Articles | Volume 27, issue 7
Ann. Geophys., 27, 2903–2912, 2009

Special issue: From Deserts to Monsoons – First International Aegean...

Ann. Geophys., 27, 2903–2912, 2009

  22 Jul 2009

22 Jul 2009

Dust specific extinction cross-sections over the Eastern Mediterranean using the BSC-DREAM model and sun photometer data: the case of urban environments

E. Gerasopoulos1, P. Kokkalis2, V. Amiridis3, E. Liakakou1, C. Perez4, K. Haustein4, K. Eleftheratos5,6, M. O. Andreae7, T. W. Andreae7, and C. S. Zerefos5,6 E. Gerasopoulos et al.
  • 1Institute for Environmental Research and Sustainable Development, National Observatory of Athens, I. Metaxa & V. Pavlou, 15236, P. Penteli, Athens, Greece
  • 2National Technical University of Athens, Physics Department, Athens, Greece
  • 3Institute for Space Applications and Remote Sensing, National Observatory of Athens, I. Metaxa & V. Pavlou, 15236, P. Penteli, Athens, Greece
  • 4Earth Sciences Division, Barcelona Supercomputing Center, Barcelona, Spain
  • 5National Kapodistrian University of Athens, Geology Department, Athens, Greece
  • 6Biomedical Research Foundation, Academy of Athens, Athens, Greece
  • 7Biogeochemistry Department, Max Planck Institute for Chemistry, 55020 Mainz, Germany

Abstract.

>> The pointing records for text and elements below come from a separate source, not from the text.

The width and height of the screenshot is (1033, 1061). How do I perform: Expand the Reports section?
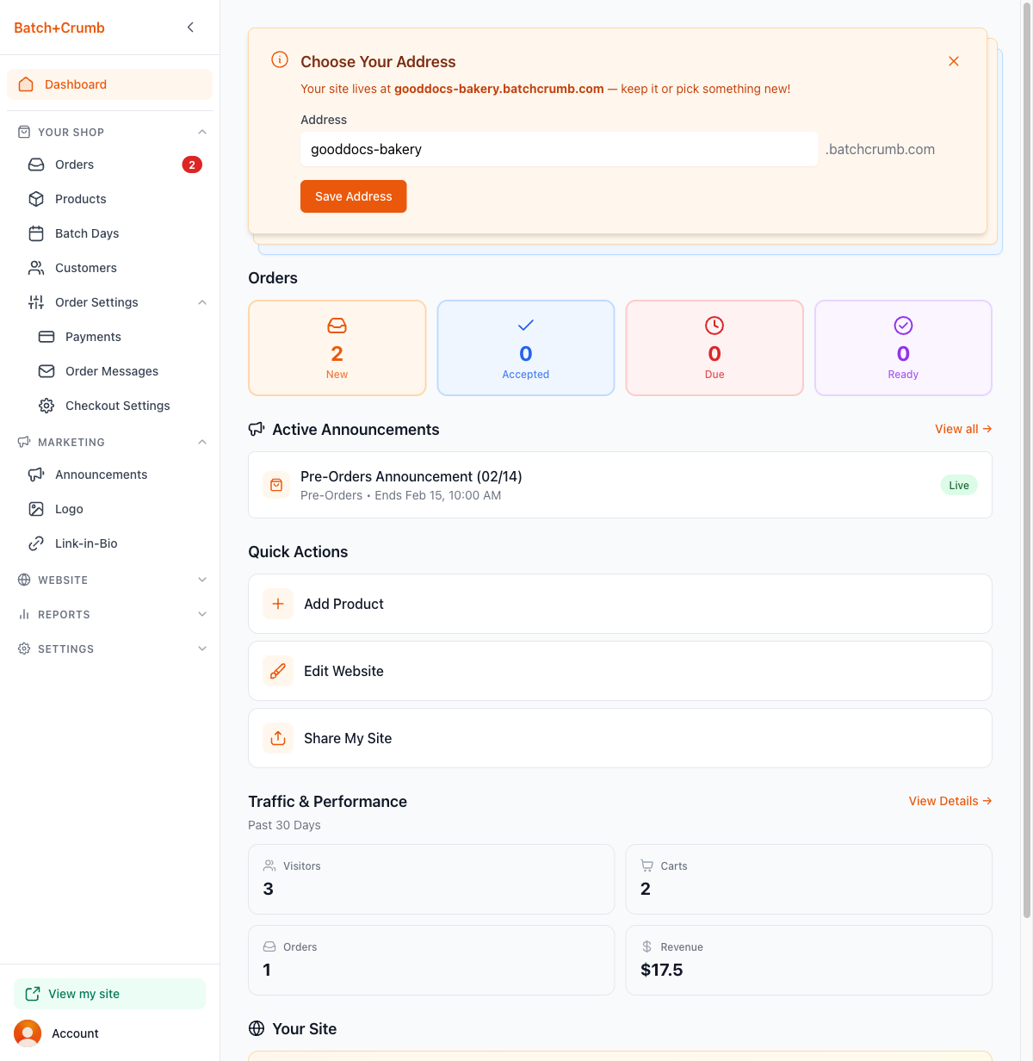click(x=202, y=614)
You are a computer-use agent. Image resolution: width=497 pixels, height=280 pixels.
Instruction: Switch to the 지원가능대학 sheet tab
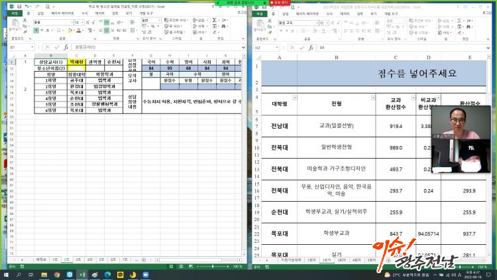click(293, 261)
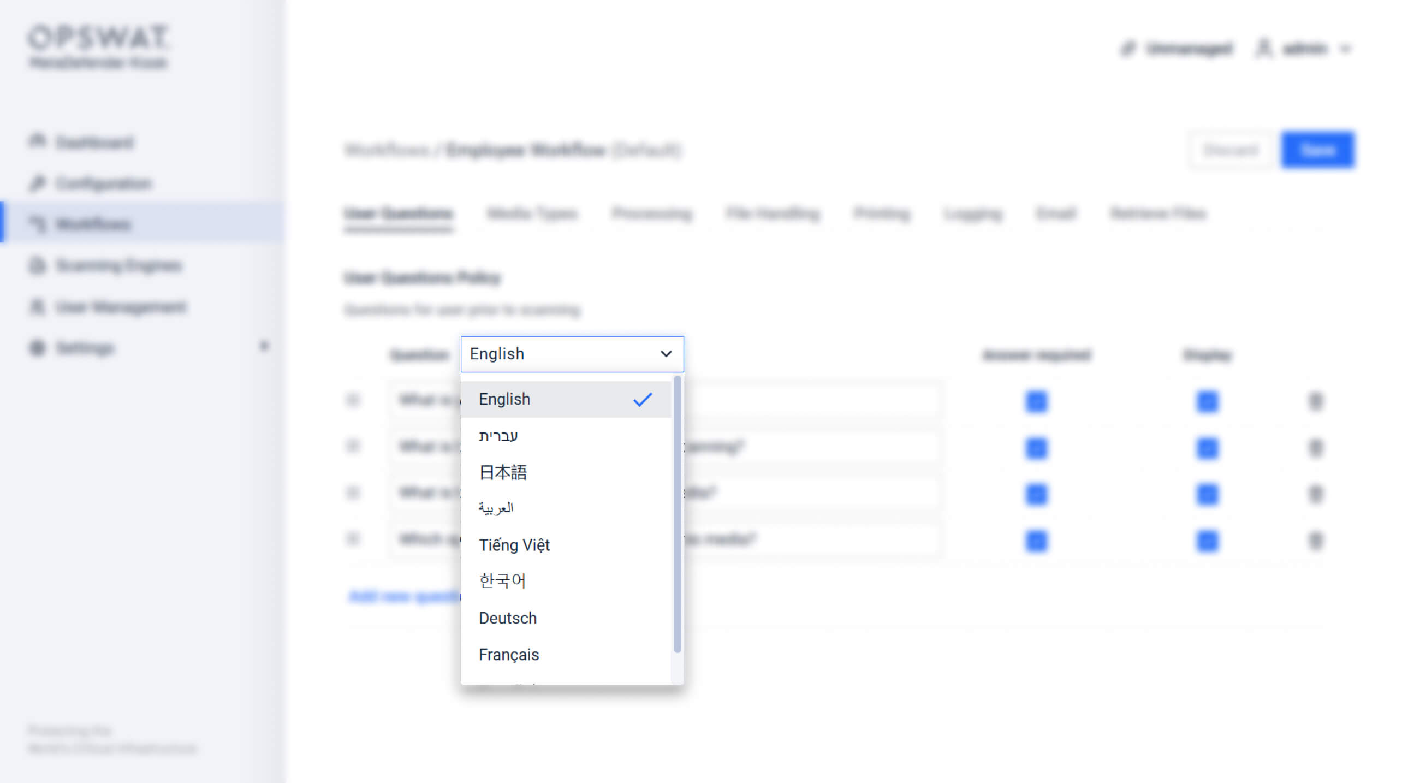Image resolution: width=1402 pixels, height=783 pixels.
Task: Tick the checkbox beside the first question
Action: coord(353,400)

In this study, aerosol optical depth (AOD) measurements, from a MFR sun photometer operating in Athens, were compared with columnar dust loading estimations, from the BSC-DREAM model, during identified dust events, in order to extract the typical specific extinction cross-section for dust over the area. The selected urban environment of Athens provided us with the opportunity to investigate the mixing of dust and urban pollution and to estimate the contribution of the latter. The specific extinction cross-section for dust at 500 nm was found to be equal to σ500*=0.64±0.04 m2 g, typical for medium to large distances from dust sources, with weak wavelength dependence in the visible and near infrared band (0.4–0.9 μm). The model showed a tendency to underpredict AOD levels for increasing values of the Ångström exponent, indicative of fine particles of anthropogenic origin inside the boundary layer. On average we found an AOD under-prediction of 10–15% for Ångström exponents in the range of 0 to 1 and 30–40% in the range of 1 to 2. Additionally, modelled surface concentrations were evaluated against surface PM10 measurements. Model values were lower than measured surface concentrations by 30% which, in conjunction with large scatter, indicated that the effect of the boundary layer anthropogenic contribution to columnar dust loadings is amplified near the ground.